> EXERCISES TO COMPLETE
- a) Using the peer reviews below, decide whether each statement agrees with them: (i) the jc3472 review says the dataset comes from Github; (ii) the first review says the authors tried different combinations of features during training; (iii) the yp387 review says the project uses three datasets. Answer yes or no for each, quoting the deciding words.
- b) Proceed with the peer reviews below, continuing them after their final sentence.

> SOURCE EXCERPT
They used three models in prediction and compares their results clearly. Also, they explained why the random forest model had a more precise result than the other two models.

Three areas for improvement:

Try more models. Now, the prediction result is far from used in the real life. More complicated models like deep learning models would be helpful.
Try different combinations of features. In the project, the authors used all cleaned features during training. How about trying different combinations of features and taking the average of these models' results as the final result.
Add a name for figures. It could help the reader know what the figure wants to show faster.

Peer Review - jc3472

In this project, the team is trying to predict whether a prisoner will commit crimes again after being released (the parole). The dataset comes from Github. The motivation of this project is to build a model that can help reduce the high recidivism rate in U.S.

What I like about this project:

The project has great societal importance. If successful, the project can help the government lower the budget on prisons and the crime rate.
The project has decent amount of data points.
The team also states some detailed questions to be answered besides the classification problem.

What may need improvement:

The team did not state details on the origin of the dataset (e.g., who collects the data?). Understanding the origin of the data helps us know the quality of the data.
The team did not state details about the types of the features (numerical? Set? Text?).
Certain acronym needs to be explained. E.g., what is COMPAS score? Why is it useful? Why is it important for your project?

Peer review yp387

Peer review
Who is ready to leave?

The project is developed to help the prison to find which prisoners will be allowed to leave as they are relatively low-risk. Another goal of the project is to check whether the current COMPAS (Correctional Offender Management Profiling for Alternative Sanctions) system has a huge bias towards people of color and minorities. The project uses three datasets with each prisoners’ demographic (sex, race, age and etc.), criminal history, jail, prison time, and COMPAS risk scores from Broward County. The research and analysis result of the model in the project can be considered as reasonable and reliable data to both support the prisons’ work and judge the COMPAS.

Records of locating words and elements:
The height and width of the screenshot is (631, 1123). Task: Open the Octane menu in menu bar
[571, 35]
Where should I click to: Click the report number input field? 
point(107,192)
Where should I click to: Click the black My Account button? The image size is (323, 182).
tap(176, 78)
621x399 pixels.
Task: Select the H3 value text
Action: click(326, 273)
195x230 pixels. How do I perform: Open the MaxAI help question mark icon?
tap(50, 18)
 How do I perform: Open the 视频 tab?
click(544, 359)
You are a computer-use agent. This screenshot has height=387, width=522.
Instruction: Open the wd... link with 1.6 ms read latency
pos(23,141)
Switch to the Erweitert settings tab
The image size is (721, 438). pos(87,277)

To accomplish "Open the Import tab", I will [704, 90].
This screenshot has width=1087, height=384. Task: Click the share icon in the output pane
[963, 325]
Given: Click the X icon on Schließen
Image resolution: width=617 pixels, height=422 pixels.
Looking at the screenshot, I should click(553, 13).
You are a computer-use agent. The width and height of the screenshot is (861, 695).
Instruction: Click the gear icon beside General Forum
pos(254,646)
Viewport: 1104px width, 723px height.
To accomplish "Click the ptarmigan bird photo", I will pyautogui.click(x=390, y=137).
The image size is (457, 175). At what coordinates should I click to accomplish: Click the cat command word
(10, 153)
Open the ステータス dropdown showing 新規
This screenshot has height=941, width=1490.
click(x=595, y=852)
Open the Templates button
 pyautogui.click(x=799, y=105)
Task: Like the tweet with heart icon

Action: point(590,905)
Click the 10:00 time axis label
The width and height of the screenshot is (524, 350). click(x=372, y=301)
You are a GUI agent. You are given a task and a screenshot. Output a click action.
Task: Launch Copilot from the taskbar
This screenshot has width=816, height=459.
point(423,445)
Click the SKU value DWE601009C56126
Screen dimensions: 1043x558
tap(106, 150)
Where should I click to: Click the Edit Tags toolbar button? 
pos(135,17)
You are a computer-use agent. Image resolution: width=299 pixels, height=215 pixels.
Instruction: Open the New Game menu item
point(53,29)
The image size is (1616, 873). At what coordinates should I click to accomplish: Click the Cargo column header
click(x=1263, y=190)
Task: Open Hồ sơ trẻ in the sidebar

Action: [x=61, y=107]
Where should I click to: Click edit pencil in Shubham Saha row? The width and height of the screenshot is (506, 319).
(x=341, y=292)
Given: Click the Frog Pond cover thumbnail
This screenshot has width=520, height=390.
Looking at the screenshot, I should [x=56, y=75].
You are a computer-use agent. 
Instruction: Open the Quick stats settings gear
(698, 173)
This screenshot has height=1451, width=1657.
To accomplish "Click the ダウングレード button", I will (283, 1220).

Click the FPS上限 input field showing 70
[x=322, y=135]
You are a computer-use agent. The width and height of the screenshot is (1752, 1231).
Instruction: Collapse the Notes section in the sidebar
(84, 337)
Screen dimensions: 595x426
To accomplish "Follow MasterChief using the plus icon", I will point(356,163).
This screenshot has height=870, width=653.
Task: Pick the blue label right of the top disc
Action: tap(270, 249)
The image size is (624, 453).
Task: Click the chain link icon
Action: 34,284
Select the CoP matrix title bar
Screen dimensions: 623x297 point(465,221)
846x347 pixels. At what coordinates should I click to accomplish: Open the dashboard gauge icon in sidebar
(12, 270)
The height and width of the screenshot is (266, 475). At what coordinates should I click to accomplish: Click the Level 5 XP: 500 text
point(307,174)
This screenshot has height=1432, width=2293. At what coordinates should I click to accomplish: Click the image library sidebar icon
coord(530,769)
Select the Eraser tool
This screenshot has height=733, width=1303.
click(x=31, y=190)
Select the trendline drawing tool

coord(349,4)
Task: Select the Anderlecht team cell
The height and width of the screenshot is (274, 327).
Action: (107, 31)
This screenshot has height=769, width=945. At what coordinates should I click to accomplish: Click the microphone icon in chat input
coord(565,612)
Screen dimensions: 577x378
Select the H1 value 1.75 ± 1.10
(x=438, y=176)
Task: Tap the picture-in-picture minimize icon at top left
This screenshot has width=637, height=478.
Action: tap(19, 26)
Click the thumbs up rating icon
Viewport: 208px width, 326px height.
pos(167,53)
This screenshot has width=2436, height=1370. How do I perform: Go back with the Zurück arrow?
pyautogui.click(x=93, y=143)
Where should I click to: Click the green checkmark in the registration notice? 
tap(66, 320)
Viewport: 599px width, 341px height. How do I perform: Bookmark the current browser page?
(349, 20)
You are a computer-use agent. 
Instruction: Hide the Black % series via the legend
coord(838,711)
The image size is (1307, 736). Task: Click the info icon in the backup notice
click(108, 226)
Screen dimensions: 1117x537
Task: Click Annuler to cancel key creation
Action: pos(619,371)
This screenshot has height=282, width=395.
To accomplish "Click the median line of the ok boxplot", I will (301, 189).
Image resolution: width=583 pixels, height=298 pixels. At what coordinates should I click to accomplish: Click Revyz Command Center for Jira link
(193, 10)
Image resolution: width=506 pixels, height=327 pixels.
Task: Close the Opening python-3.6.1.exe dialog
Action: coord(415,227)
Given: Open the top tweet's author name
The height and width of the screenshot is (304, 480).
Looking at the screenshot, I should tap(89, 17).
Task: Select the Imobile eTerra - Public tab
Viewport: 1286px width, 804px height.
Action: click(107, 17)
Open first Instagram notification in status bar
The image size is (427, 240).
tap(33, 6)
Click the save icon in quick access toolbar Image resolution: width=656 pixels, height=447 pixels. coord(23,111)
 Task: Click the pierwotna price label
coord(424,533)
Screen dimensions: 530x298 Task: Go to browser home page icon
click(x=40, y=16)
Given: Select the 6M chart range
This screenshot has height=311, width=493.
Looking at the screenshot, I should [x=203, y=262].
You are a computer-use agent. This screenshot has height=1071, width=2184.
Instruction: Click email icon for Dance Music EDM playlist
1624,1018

> ANSWERS TO THE EXERCISE
- a)
(i) Yes: "The dataset comes from Github."
(ii) No: "In the project, the authors used all cleaned features during training."
(iii) Yes: "The project uses three datasets with each prisoners’ demographic (sex, race, age and etc.), criminal history, jail, prison time, and COMPAS risk scores from Broward County."

- b)
Three advantages:
(1) Preprocess the dataset well. In this project, they not only remove the invalid values, like “null”, but also drop some samples that can’t be considered as the COMPAS cases and unrelated features. A clear and reliable dataset is necessary for an accurate model.

(2) Select some features for the first few analyses rather than apply all features. Feature selection is helpful at the beginning of the training since you have no idea which features affect more and which less. Too many features may attribute to the model overfitting and it takes a long time to train with so many features.

(3) Use quantity results to prove that there exists a bias in the COMPAS algorithm. In the report, they adapt the FN and FP rate of the COMPAS algorithm to check whether the COMPAS system has a huge bias towards people of color and minorities. This is compelling and direct proof.

Three areas for improvement:
(1) Split the dataset for training and test. Training with a large number of samples is time-consuming and has a higher probability of overfitting. Why not random sample some data points as a test dataset to validate the model after training.
(2) Try different combinations of features. In the project, ten features are selected to train the model, but other features may also influence the predicted result.
(3) Four histograms can be merged into one. It’s easier to compare the result between different races when they are plotted in one chart with the same coordinate system.

Peer review

The project trains a model by analyzing criminal history data to determine the likelihood of criminal defendants becoming habitual offenders. It also makes recommendations to determine who can be released on parole.

This is an interesting project. It has a very clear structure and a specific data cleaning process. It also does a good job in data visualization. Different data charts strongly support their analysis process. It is also effective from multiple features Increased the robustness of the model.

The chart types can be more diversified. For another part, because the data is relatively sparse, the preprocessing and resolution can be discussed in more detail. Some explanations on the methods and principles of model parameter adjustment can be added.

Midterm Report Peer Reivew - xl477

The project is about predicting the the likelihood of a defendent being a recidivist in the future, with the hope of helping the officers and the nation to decide which inmates are ready for parole. The dataset they used are from COMPASS, which contains 2 years' data for Broward County. They were trying to predict the scores like 'Risk of Recidivism' to identify the possibility for the defendent being a recidivist.

What I like about the report:

They clearly outlined the steps they followed to generat results, from 1 to 6.
It clearly explained how they dealt with missing values, and for each Exploratory Data Analysis, they included a figure with the explanation in words, which is easy to absorb.
They clearly indicated the next steps, which are feature engineering and model optimization.

What I don't like about the report:

It would be benificial to include the source (link) of the dataset and some brief introduction of the dataset, like what are the years in the data, what are the types of data included (eg, demographics, criminal types etc).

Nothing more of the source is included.